3. Shut Up and Dance
What a dark twist! This episode was divisive among critics for its shaky and ambiguous moral stance. Is the hacker in the wrong for blackmailing a pedophile or are they in fact a vigilante doing the right thing and bringing retribution to bad people? However, on the whole, it is a thrilling and deep and thoughtful and provocative installment in the series. We begin by empathizing with this kid for having to jump through all these hoops for a manipulative hacker, but then we start to question why he’s so desperate for this video of him masturbating not to get out. And then it becomes pretty clear that he has more to hide than just masturbation – it’s the material he was masturbating to. It’s the ultimate justice at the end when, even after doing everything this hacker wanted him to do, the video is released and the kid is arrested anyway. What makes “Shut Up and Dance” so terrifying is that there’s no element of science fiction or speculative technologies – everything that happens in this episode could actually happen for real, today. It’s bleak, depressing, hopeless, cynical, sadistic – everything that makes Black Mirror what it is.
2. USS Callister
“USS Callister” succeeds on the striking character development of Robert Daly, played brilliantly by Jesse Plemons. We start off sympathizing with this guy, feeling sorry for him, since his key card doesn’t work and no one makes him a coffee and he has a smaller office than the CEO – little do we know that something sinister is lurking beneath the surface. And then the new girl, played by the mother from How I Met Your Mother, is nice to him and we see him steal her DNA in order to create a virtual clone of her. Suddenly Daly is like a sci-fi Harvey Weinstein who abuses his power over women to live out his fantasies. This was the first episode of Black Mirror to feature overt comedy and it works wonderfully.

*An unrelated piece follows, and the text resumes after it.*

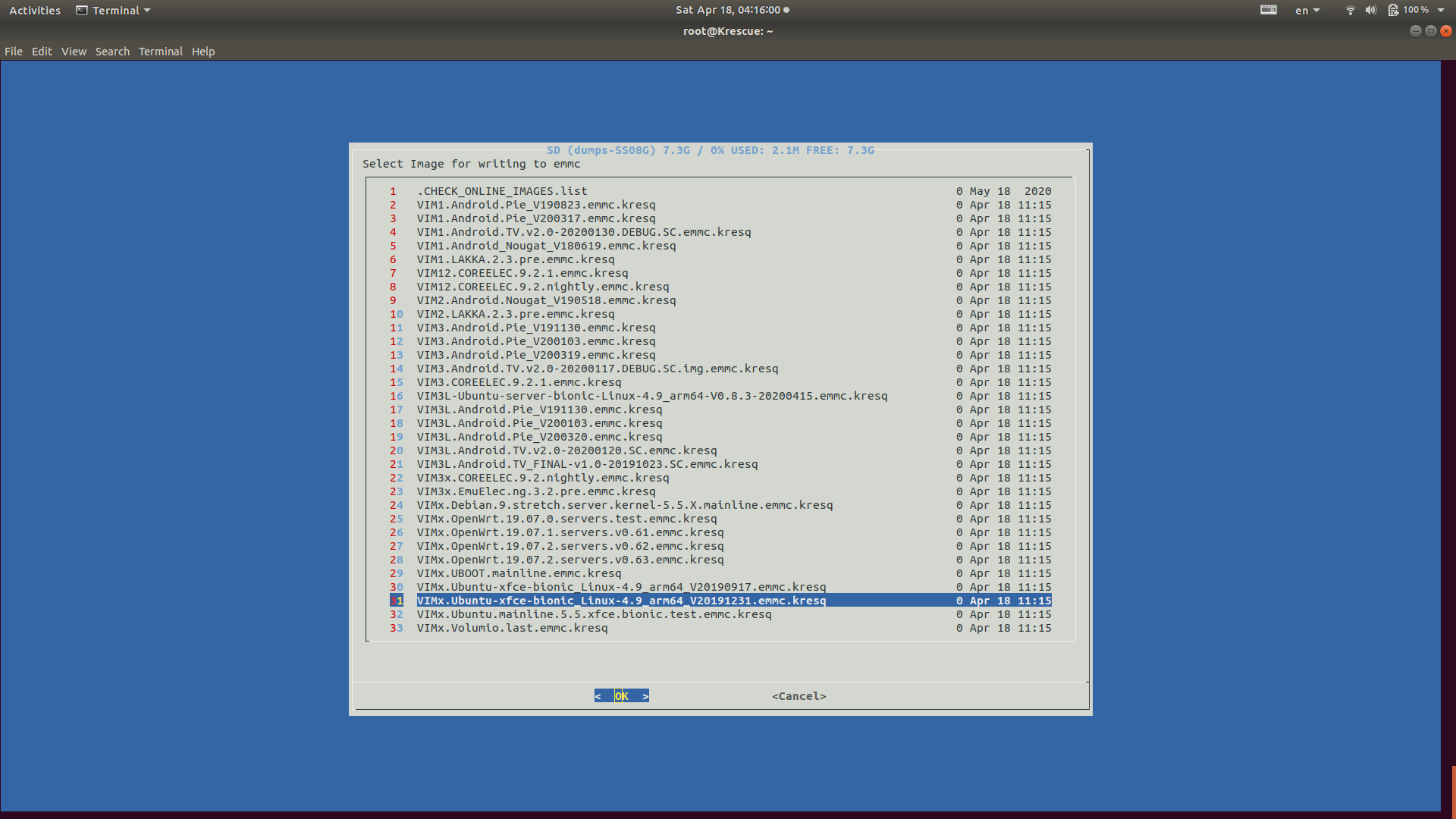
Task: Maximize the terminal window
Action: [x=1431, y=31]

The production value and the set design and the plot points and the dialogue are all so Star Trek, and the episode gets bonus points for being a spot-on spoof as well as a deep study of a tech-savvy sociopath.
1. White Bear
This is, without a doubt, the greatest episode that Black Mirror has ever done. It has all the hallmarks: a social message, a moral quandary, a soul-crushing plot twist, all the off-key lines that hint at the twist without revealing it. Plus, the ending is more than just a shocking twist – it poses many questions. Is it right to punish people with the “an eye for an eye” rule? “White Bear” was praised by critics to be “an intense watch from start to finish.” Everyone at the end of the episode who is celebrating the retribution experienced by the convict at the center of this messed-up tourist attraction appears to be just as sadistic and sick-minded as she is. Are they really any better than her? Does she deserve this, day in, day out? So many questions are raised by this episode. There’s no doubt it’s the best episode.